I also said well why don’t we set a video camera up in the room to record all night so you have evidence if needed it for the police. She says no as the neighbours will know about the camera and will come and get her. She goes on to say they have contacts all around the estate watching, and says they listen in on her calls.

She says as soon as I or anyone else leaves the lasers start to come through her blinds again. She also says when she stops at her friend’s house which is about 5 miles away, she saw the lasers there and believes drones have now followed her and that somehow she’s been tagged for the lasers to shine in to her at her friend’s house.

She’s suffered with mild anxiety and depression over the years, and could cope with everyday living, however the paranoia has started a few months ago. She says her GP said he believes her but would like someone to come to visit her to talk. I get the GP is at that time accepting her reality, avoiding any shock to her state of mind at that time and I believe it is a member of a mental health team planning to visit.

However my elderly mother is stubborn and proud, she is adamant there is nothing wrong with her and I know will just march anyone out of her home who tries to suggest mental health difficulties.

She displays psychotic behaviour, in this state her mind and memory becomes slightly fragmented and struggles to process her thoughts when in a state of paranoia.

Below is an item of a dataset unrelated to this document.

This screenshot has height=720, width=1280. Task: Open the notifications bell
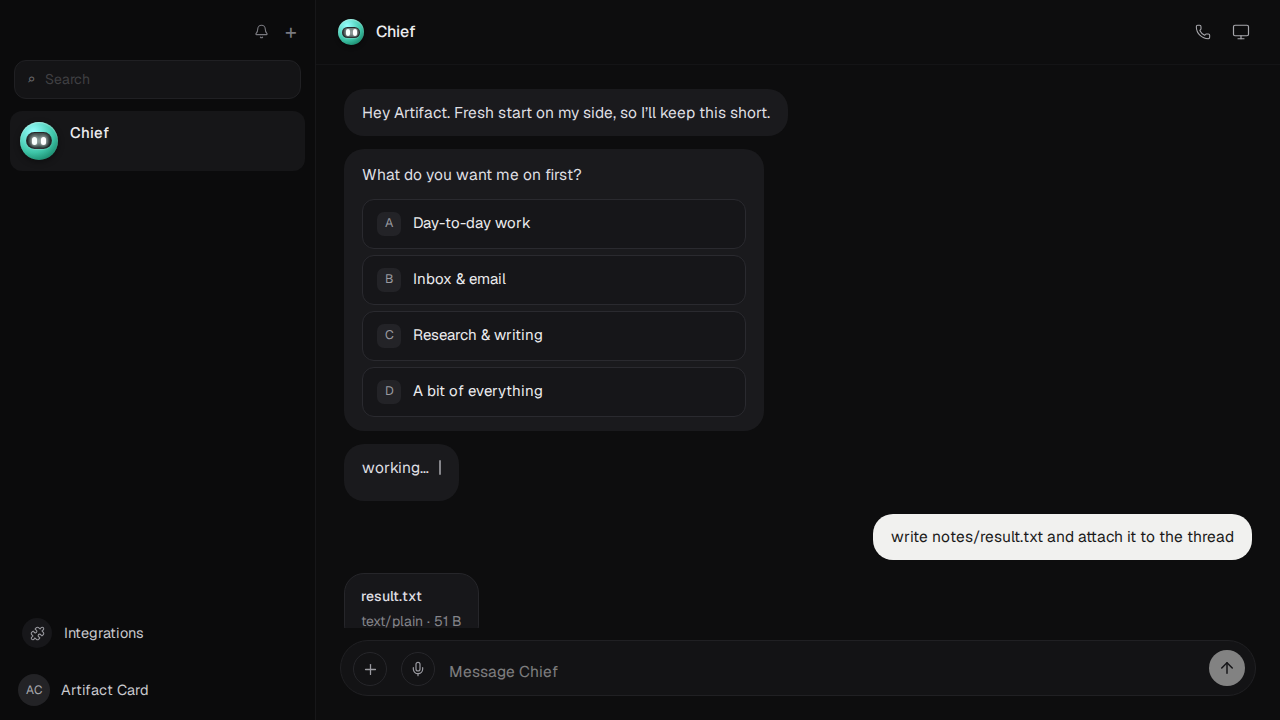[x=261, y=32]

When she is not in this state can have a rational and meaningful conversation.

She currently copes by either sleeping it a room in her friend house, under her table or in her bathroom with a rubber mat over her, as she says the lasers don’t flash in these rooms, the rubber mat she says is to stop any radiation from the lasers burning her body. I expect you get a sense of what she’s going through without writing a longer story.

Its very hard to hear and see her behave in this way, to hear her talk in a reality that to her without any question of doubt is completely true and should not be denied.

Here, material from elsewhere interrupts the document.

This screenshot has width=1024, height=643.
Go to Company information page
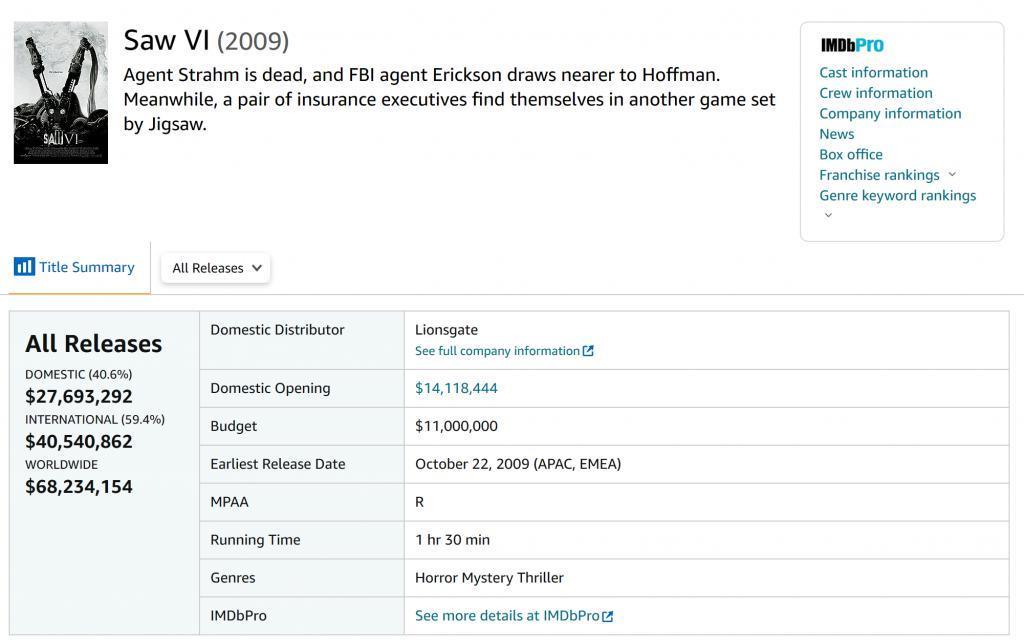pos(890,113)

I’m worried she wont accept any help and in time she finds her ways of coping wont be as effective, in turn struggling to find ways of coping anymore. She’s no risk to herself or others, but cannot help but consider how she will cope when or if coping methods begin to no longer be effective and if there is risk in the future to harm herself, even take her own life.

Shes even thinking of moving home to get away, but im worried if this was her choice and she still sees lasers that she may come to consider she can never escape them,

Ive even worried about what if she is sectioned? I know this will see her off. That for her is not a thought that would ever enter her mind.

Its early days and the paranoia affecting her daily living is not yet severe as she can live a normal life when not in this state.

So, I thought I would ask what things I can do? Or maybe what kind of mental health difficulties these behaviours might signify, whats going on with her that I can explore would be a condition? or whats a good way to support her.? I accept her reality in order not to challenge her to dent everything she has created a strong belief on, and at times tactfully suggest exploring what things are not contributory to whats happening as a way for her to entertain what facts are available to validate her experiences. But careful not to show I have a different belief as to her belief, otherwise will shut me out. Any help or opinions appreciated. Thank you.